Not Eating The Marshmallow Made Me A Better Gambler!

Gambling and children don't mix. 

But children and sweets, that's a different matter. 

All those temptations. 

I've always had a craving for a Curly Wurly every time Charlie & The Chocolate Factory was screened on TV. 

I'm the gambling equivalent of Augustus Gloop!!!

In fact, if Lucky 15 betting slips were found in chocolate bars I'd live in a mansion made from cocoa beans. Like many, I've been sent up the river. Unlike me, I doubt yours was chocolate. My demise? I fell into a chocolate river, got stuck in a pipe, before a vacuum shot me to the fudge room never to be seen again. I got chatted-up by some sweet girl, oompa loompa, who looked like a female version of David Dickinsonn and had the sex appeal of Pamela Anderson. 

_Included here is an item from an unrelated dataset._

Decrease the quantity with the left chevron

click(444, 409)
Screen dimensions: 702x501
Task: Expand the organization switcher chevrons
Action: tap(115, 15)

I died a heavenly death, betting against simpletons, gorging myself on Whipple-Scrumptious Fudgemallow Delight and took pleasure in watching my sultry oompa loompa suck Everlasting Gobstoppers until she was blue in the face. 

Not once did I see or taste a snozzberry.   

However, I realise in these latter years - vita post mortem - that, as a child, resisting that marshmallow could have made me a better gambler.

Even thinking about it now, I'll never look at the Naked Marshmallow Co Toasting Gift Set the same again. 

The Stanford Marshmallow Experiment brings insight to why your children should wait for their sweets. 

Little terrors. 

In 1972 Walter Mischel of Stanford University run an experiment about deferred gratification (basically having your cake but not eating it).  The study was to understand when the control of deferred gratification develops in children. But what does the ability to wait for something we desire relate to in later life? 

Let's first learn a little more about the study. The children sat by a table, empty of distractions, where a marshmallow was placed in front of them. (Tempting!!!) The children were told they could eat the marshmallow but if they waited for 15 minutes, their reward would be a second marshmallow. 


Over 600 children took part in the experiment. Only a minority ate the marshmallow immediately. Of those who waited (deferred gratification) one-third waited long enough to get the second treat. 


Follow-up studies, 1988 and 1990, showed that ''pre-school children who delayed gratification longer in the self-imposed delayed paradigm, were described more than 10 years later by their parents as adolescents who were significantly more competent'' and the ability to defer gratification also correlated with higher SAT scores. 


Perhaps I should have waited a little longer for all those things I wanted as a child?